Presented By O'Reilly and Cloudera
Make Data Work
March 13–14, 2017: Training
March 14–16, 2017: Tutorials & Conference
San Jose, CA

Hoodie: Incremental processing on Hadoop at Uber

Vinoth Chandar (Apache Hudi), Prasanna Rajaperumal (Uber)
1:50pm2:30pm Thursday, March 16, 2017
Spark & beyond
Location: LL20 A
Secondary topics:  Platform, Streaming

What you'll learn

  • Explore data processing systems for near-real-time use cases at Uber
  • Discover Hoodie, Uber's newly open sourced storage system


Uber’s mission is to provide transportation as reliable as running water, everywhere, for everyone. To fulfill its mission, Uber relies on making data-driven decisions at every level, and most of these decisions can benefit from faster data processing.

Vinoth Chandar and Prasanna Rajaperumal explore data processing systems for near-real-time use cases, making the case that adding new incremental processing primitives to existing Hadoop technologies can solve many problems at reduced cost and in a unified manner. Along the way, Vinoth and Prasanna introduce Hoodie, a newly open sourced storage system at Uber that adds new incremental processing primitives to existing Hadoop technologies to provide near-real-time data at 10x reduced cost using Spark and Hadoop and share their production experience.

Photo of Vinoth Chandar

Vinoth Chandar

Apache Hudi

Vinoth Chandar is the Co-Creator of the Hudi project at Uber and also PMC/Lead of Apache Hudi (Incubating). Previously, he was a senior staff engineer at Uber, where he led projects across various technology areas like data infrastructure, data architecture & mobile/network performance. Vinoth has keen interest in unified architectures for data analytics and processing. Previously, he was the LinkedIn lead on Voldemort and worked on Oracle Server’s replication engine, HPC, and stream processing.

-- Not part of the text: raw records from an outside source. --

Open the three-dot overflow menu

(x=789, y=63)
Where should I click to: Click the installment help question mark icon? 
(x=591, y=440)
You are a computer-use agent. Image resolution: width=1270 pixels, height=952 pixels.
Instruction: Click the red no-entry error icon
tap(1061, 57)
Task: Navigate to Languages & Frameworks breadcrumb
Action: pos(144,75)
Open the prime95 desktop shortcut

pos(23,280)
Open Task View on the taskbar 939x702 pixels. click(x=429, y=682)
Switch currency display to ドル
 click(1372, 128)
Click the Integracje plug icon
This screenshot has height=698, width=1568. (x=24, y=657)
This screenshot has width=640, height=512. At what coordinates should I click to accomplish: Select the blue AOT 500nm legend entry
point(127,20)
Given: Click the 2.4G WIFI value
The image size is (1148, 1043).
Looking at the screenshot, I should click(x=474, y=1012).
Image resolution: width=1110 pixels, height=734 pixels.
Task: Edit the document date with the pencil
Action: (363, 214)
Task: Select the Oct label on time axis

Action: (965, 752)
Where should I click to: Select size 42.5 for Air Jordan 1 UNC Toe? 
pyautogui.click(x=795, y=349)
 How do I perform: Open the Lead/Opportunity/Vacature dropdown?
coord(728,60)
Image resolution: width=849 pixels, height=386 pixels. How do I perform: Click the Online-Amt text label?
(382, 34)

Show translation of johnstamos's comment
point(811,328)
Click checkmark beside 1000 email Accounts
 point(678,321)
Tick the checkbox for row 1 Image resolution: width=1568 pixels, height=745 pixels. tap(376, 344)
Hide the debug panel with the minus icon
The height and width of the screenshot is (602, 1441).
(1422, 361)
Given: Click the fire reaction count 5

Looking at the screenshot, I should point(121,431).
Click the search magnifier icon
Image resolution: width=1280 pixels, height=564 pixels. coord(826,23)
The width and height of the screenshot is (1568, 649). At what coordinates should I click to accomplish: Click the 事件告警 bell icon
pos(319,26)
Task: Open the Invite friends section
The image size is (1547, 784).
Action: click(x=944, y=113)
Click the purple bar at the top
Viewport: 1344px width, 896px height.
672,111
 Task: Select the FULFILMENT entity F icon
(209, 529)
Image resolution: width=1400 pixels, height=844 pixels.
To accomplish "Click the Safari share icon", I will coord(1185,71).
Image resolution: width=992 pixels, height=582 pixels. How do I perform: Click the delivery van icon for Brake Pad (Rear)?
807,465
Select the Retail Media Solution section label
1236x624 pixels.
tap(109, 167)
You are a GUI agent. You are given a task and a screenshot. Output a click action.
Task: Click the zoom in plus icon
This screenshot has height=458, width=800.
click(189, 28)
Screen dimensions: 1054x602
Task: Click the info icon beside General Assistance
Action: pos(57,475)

Photo of Prasanna Rajaperumal

Prasanna Rajaperumal


Prasanna Rajaperumal is a senior engineer at Uber working on building the next generation Uber data infrastructure and building data systems that scale along with Uber’s hyper growth. Over the last six months, he has been focused on building a library that ingests change logs into large HDFS datasets, optimized for analytical workloads. Prasanna has held various roles at small to large companies building data systems. Previously, he was a software engineer at Cloudera working on building out data infrastructure for indexing and visualizing customer log files.